■ Assignment
Going through the data below, copy out each line where the word "radio" shows up.

■ Provided data
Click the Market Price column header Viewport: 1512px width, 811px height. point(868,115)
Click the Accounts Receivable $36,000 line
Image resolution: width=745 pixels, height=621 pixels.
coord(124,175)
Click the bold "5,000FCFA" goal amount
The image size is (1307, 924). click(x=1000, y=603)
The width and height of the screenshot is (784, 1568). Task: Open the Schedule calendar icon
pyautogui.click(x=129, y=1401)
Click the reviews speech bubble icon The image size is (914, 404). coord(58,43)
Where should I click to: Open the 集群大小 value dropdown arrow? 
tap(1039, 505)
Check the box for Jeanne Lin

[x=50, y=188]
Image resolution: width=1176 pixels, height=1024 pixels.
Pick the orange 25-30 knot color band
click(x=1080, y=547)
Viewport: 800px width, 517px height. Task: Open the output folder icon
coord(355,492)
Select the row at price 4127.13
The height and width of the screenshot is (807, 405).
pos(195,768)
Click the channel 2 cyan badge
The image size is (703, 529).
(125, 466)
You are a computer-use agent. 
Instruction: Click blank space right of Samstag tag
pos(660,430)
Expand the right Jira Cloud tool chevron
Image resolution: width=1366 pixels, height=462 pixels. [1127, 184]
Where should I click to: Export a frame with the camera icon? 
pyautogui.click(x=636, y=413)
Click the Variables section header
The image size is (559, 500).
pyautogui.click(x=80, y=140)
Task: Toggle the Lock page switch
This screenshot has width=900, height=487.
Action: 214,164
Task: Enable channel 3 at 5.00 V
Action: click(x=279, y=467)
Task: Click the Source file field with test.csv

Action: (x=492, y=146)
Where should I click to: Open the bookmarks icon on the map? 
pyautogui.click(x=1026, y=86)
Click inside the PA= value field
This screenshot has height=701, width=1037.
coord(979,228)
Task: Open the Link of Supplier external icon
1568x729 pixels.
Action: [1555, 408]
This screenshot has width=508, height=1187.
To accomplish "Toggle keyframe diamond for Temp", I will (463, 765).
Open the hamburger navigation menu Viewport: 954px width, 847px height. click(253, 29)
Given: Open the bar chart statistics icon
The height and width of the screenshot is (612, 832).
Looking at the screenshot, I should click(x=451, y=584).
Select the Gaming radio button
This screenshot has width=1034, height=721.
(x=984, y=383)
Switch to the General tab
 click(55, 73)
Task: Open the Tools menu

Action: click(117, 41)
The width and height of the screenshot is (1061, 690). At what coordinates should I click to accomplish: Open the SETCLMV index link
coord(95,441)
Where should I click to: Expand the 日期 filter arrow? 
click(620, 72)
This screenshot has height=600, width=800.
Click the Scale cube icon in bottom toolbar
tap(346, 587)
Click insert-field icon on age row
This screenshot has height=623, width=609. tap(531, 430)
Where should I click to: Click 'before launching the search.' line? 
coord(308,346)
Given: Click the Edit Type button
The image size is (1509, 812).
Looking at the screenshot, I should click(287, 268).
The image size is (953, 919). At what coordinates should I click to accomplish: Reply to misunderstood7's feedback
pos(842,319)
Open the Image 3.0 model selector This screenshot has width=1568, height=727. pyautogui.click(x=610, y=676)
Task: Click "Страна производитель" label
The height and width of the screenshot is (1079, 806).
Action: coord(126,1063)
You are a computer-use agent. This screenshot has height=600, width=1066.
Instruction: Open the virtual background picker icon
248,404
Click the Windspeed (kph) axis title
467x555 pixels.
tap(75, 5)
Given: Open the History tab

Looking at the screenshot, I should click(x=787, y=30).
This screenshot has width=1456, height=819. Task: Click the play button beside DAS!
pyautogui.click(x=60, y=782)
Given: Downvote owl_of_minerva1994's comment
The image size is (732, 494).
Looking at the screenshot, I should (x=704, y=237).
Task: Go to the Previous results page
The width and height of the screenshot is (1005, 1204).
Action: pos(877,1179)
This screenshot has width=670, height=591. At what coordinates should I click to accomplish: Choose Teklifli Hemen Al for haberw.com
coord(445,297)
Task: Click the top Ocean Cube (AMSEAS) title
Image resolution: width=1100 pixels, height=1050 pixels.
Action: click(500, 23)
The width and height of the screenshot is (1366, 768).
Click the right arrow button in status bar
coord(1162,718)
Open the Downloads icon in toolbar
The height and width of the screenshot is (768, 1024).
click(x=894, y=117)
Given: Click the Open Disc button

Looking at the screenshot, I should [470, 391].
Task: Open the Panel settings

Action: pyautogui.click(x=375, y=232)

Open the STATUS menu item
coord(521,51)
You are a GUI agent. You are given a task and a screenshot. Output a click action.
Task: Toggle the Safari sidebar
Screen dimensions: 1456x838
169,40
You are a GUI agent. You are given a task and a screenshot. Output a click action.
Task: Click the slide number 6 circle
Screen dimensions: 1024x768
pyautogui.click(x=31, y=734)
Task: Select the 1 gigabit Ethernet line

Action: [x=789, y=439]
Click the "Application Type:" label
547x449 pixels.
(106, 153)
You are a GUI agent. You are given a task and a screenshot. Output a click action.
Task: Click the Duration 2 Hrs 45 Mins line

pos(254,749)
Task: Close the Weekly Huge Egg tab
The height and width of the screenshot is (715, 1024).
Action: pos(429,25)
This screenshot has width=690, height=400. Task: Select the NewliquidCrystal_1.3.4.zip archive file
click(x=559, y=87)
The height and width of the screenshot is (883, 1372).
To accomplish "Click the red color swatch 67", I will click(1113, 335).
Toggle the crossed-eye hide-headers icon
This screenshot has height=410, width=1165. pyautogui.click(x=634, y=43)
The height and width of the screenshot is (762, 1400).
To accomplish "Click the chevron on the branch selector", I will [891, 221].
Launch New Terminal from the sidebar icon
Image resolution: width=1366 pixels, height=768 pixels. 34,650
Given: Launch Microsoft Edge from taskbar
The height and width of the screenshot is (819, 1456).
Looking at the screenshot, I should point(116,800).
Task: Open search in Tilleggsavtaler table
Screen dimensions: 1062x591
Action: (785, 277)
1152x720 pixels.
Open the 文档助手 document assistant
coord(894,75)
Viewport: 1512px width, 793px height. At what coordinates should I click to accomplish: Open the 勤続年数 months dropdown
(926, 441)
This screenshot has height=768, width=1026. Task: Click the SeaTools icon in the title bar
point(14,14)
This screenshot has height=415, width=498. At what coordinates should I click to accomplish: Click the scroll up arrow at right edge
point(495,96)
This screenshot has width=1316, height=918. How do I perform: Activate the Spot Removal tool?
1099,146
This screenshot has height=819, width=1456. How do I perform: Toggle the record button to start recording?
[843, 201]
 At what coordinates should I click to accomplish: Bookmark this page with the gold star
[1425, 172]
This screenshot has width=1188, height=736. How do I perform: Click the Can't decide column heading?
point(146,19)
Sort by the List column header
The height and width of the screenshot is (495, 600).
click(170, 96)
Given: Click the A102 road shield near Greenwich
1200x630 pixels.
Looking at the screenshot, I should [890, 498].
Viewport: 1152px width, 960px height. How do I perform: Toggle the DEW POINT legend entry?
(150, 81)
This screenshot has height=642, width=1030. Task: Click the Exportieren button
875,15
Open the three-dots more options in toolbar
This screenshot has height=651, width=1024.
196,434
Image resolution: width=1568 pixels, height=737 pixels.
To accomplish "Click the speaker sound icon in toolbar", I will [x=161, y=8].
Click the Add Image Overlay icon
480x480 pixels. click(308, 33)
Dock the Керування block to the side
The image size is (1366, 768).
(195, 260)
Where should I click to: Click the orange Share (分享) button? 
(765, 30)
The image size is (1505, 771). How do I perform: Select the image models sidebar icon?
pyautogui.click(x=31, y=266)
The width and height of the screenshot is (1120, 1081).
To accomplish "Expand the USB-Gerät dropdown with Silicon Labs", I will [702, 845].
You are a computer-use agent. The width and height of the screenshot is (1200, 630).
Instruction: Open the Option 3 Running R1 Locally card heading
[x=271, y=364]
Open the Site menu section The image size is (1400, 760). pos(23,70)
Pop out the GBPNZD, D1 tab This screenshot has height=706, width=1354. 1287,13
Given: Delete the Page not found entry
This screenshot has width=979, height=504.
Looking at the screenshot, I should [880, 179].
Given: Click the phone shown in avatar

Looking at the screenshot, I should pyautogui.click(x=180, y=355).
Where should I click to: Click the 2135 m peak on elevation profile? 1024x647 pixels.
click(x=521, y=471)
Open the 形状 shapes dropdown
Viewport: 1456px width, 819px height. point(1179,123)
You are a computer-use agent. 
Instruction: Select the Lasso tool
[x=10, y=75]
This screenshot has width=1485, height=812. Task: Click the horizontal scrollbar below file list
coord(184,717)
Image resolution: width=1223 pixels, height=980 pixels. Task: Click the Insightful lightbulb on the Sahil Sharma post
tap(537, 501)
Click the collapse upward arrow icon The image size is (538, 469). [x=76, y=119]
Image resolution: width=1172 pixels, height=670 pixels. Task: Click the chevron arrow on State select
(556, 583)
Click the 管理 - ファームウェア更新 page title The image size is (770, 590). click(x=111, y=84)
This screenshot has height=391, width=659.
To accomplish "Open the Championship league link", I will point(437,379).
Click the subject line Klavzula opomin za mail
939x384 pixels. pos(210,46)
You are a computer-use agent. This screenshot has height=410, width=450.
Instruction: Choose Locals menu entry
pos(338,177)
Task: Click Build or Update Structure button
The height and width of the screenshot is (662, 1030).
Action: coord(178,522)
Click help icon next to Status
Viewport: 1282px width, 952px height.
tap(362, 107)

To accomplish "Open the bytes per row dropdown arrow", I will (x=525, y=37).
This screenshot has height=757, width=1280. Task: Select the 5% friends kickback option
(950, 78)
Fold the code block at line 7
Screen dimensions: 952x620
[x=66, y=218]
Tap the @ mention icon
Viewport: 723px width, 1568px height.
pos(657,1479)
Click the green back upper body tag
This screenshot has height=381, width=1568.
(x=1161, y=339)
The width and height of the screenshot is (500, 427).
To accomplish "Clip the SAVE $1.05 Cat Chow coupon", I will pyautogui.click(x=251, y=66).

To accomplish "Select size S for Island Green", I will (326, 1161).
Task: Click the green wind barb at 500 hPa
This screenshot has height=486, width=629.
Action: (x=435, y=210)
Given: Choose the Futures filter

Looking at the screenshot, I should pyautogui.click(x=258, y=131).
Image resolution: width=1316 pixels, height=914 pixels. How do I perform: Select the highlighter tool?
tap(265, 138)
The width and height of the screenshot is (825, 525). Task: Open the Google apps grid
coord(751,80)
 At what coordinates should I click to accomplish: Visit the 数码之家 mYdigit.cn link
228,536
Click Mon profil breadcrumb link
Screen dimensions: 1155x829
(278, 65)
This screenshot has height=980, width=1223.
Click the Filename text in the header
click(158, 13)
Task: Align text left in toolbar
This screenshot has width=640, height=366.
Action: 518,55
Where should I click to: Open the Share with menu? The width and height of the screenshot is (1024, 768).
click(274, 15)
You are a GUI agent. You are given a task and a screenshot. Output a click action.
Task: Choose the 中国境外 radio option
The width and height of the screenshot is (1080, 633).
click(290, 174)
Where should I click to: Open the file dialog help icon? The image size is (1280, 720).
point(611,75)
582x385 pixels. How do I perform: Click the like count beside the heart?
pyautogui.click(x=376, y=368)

■ Exercise answer
Select the Gaming radio button
Task: Choose the 中国境外 radio option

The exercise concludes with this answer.